Artist Michel M. Showcases 70 Provocative Drawings at Wilhelm Morgner Museum
Sayart
sayart2022@gmail.com | 2025-09-10 03:56:50
The Wilhelm Morgner Museum in Soest, Germany is preparing to unveil an extraordinary and deeply personal exhibition featuring approximately 70 drawings by local artist Michel M. The exhibition, titled "Indefinite Truthing," will showcase four decades of the artist's work spanning from 1984 to 2025, offering visitors a journey through provocative, surreal, and often disturbing artistic expressions.
The exhibition's title itself requires careful consideration, as "truthing" is used as a verb rather than a noun, reflecting the artist's commitment to revealing honest perspectives behind societal facades. Michel M.'s collection consists entirely of DIN A4 format drawings created with graphite in various strengths and tones. The artist expresses his preference for grayscale palettes and lines ranging from delicate to bold, allowing him to convey deep meaning through the contrast and depth achieved in black and white compositions.
"I'm making myself naked," Michel M. explains about his work, emphasizing the intensely personal nature of the exhibition. His drawings feature motifs that are alternately bizarre, provocative, ruthlessly honest, and sometimes deeply unsettling. Museum director Michael Stockhausen attempts to categorize the work as having surreal influences while belonging more to fantastic art or a form of fantastic realism. The pieces invite viewers to look closely precisely because of their unconventional and challenging nature.
Many of the drawings require a second look to fully comprehend their meaning. Viewers often need to mentally rotate or extend the motifs to discover new perspectives and previously unnoticed elements within the compositions. The title piece, "Sleep Reason!", depicts a resting head on a plane, from which delicate lines form the contours of multiple faces. This motif evokes dreams and the empty mind that seems to abandon reason during sleep, while the brain continues to run uncontrollably at full speed.
Other works in the collection, including "Vaginal Path-Decision," "Friend Bowling," and "DEAD Birth," feature skeletal figures that appear as shadowy, sketched representations of beings experiencing or inflicting harm. The viewer's attention is drawn to genitalia, horrifying distorted faces, and horror creatures tearing apart animals. Additional figures and line work develop from these central images, causing the motifs to grow beyond the picture frame or leave empty spaces behind.
Michel M. describes his creative process as one where he allows his thoughts to flow freely with an initial idea in mind, deliberately switching off conscious control. This approach explains why he has titled his series "Automatic Drawings." According to museum director Stockhausen, these intimate thoughts and ideas that find their way onto paper are always searching for knowledge and the primordial, perfectly capturing the essence of "truthing."

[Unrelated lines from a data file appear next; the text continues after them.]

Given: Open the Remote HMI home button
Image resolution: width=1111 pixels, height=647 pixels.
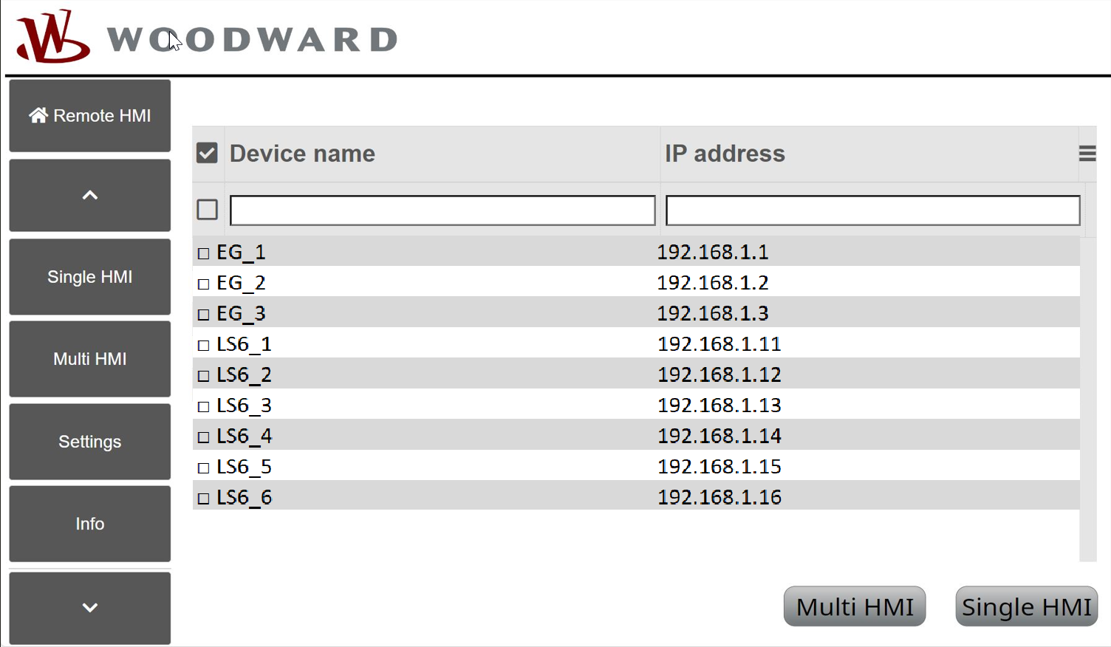Looking at the screenshot, I should [x=90, y=116].
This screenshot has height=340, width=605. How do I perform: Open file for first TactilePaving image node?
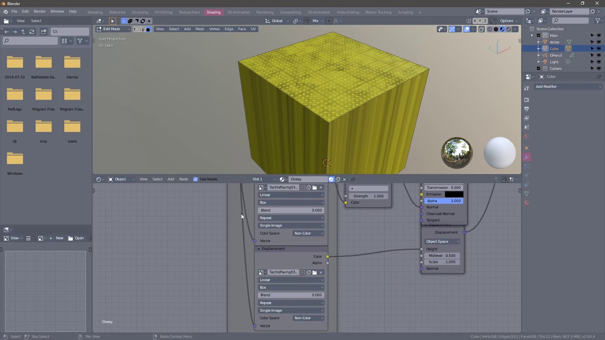tap(315, 187)
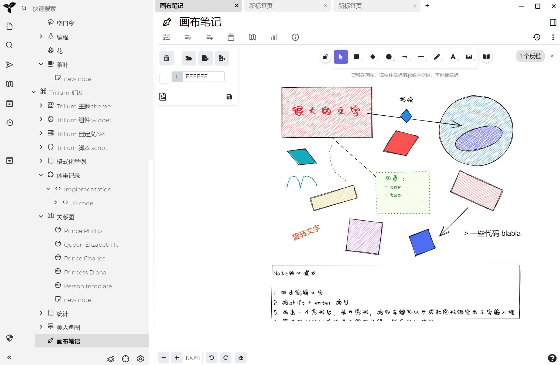Toggle the lock/unlock canvas tool
560x365 pixels.
tap(325, 57)
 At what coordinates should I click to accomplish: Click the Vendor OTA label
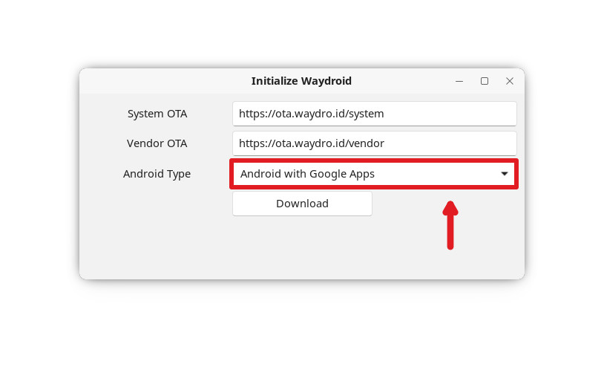(x=157, y=143)
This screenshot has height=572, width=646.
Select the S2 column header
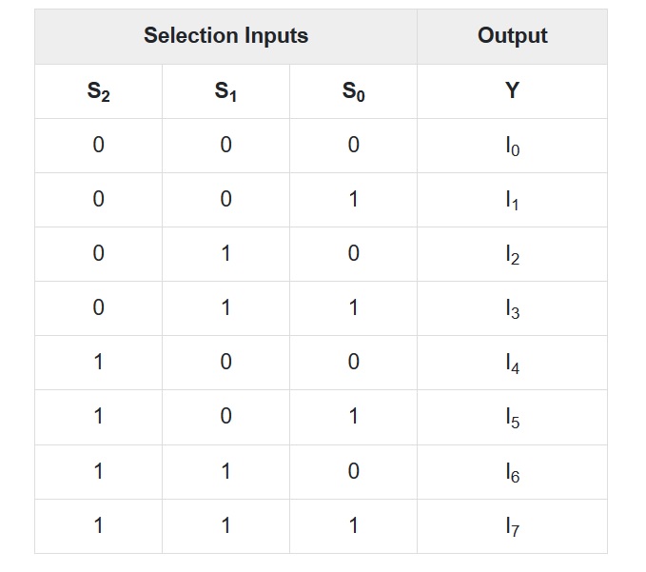tap(98, 91)
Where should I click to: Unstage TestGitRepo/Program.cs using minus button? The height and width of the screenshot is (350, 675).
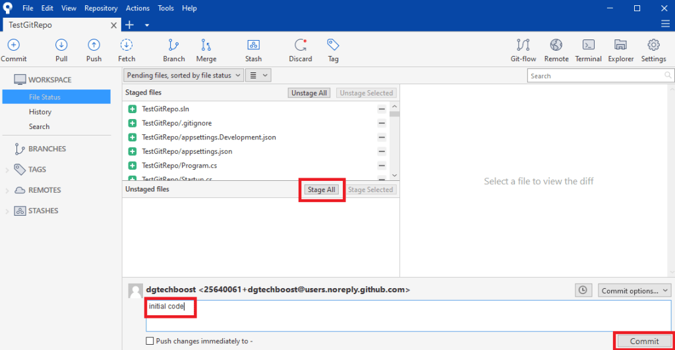(382, 166)
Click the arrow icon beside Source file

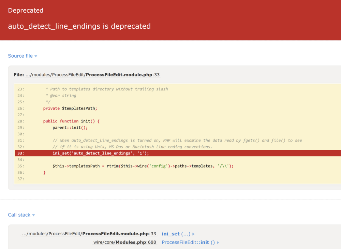pyautogui.click(x=36, y=56)
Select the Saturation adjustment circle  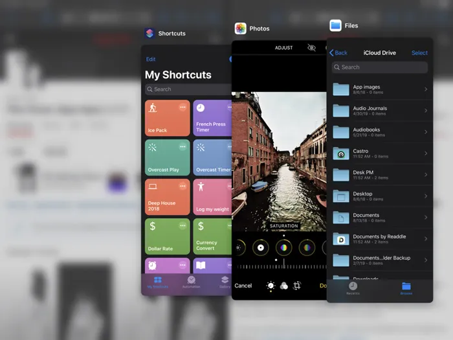283,247
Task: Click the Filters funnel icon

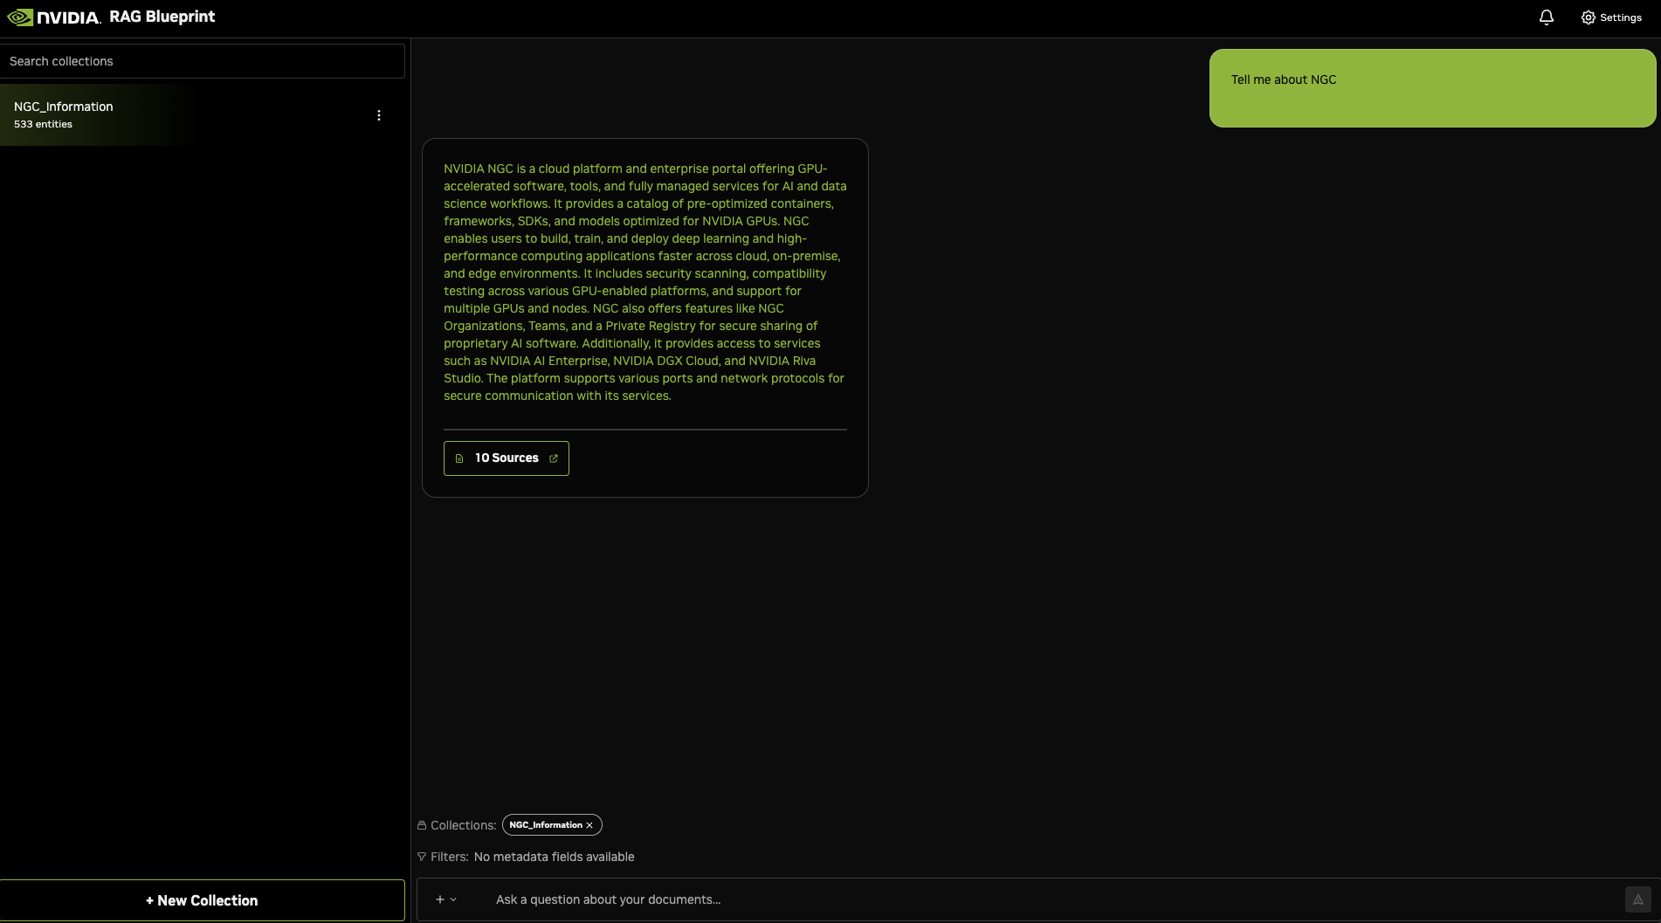Action: (422, 857)
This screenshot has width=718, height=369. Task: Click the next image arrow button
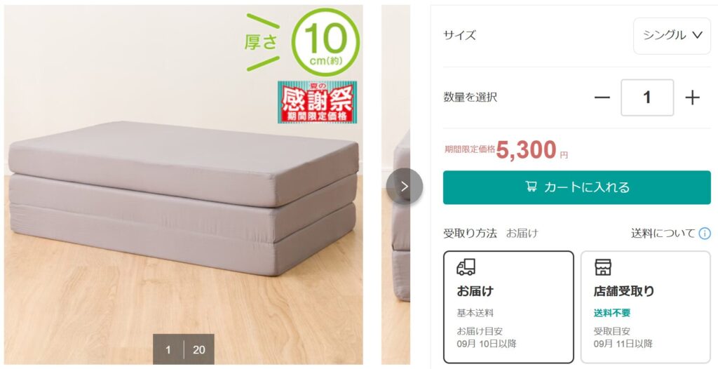click(405, 186)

The artist, who maintains a studio with the Echtoper Artist Community Graf Yorck, would have preferred to display 300 works but had to make careful selections for the exhibition. He chose pieces that, despite their full drawing impact, are sometimes more difficult to access and interpret. These works function as sociopolitical time documents that require patient observation to fully understand.
"Sometimes you have to look at the drawings as long as I spent creating them," Michel M. jokes, revealing his inspiration from artists like Horst Janssen while expressing little regard for Picasso but great appreciation for Hans Kaiser. Appropriately, his works will be displayed in the Hans Kaiser Hall. The artist emphasizes his desire to engage and reach his audience, to honestly negotiate subjects rather than hide them, viewing art as communication.
Michel M.'s decision to anonymize his name reflects his philosophy that art should focus on the subject matter rather than the personality behind it. Beyond his artistic practice, he actively advocates for his professional community through his engagement with the Professional Association of Visual Artists.
The exhibition "Indefinite Truthing" will open on Saturday, September 13, at 5 PM at the Wilhelm Morgner Museum. The opening ceremony will feature introductory remarks from Deputy Mayor Christiane Mackensen, Wolfgang Türk (Cultural Office Director from Warendorf), and Michael Stockhausen (Director of Soest Museums). The accompanying program includes an artist talk titled "Sleep Reason!" with Michel M. at 7 PM in the museum, followed by a museum tour with Dr. Martina Padberg, Director of the Ahlen Art Museum, on Tuesday, October 14, at 6 PM. A family day is scheduled for Sunday, November 2, from 11 AM to 5 PM, where visitors can work with pencils and colors in the museum. The exhibition will run through November 16, and a catalog will be published to accompany the show.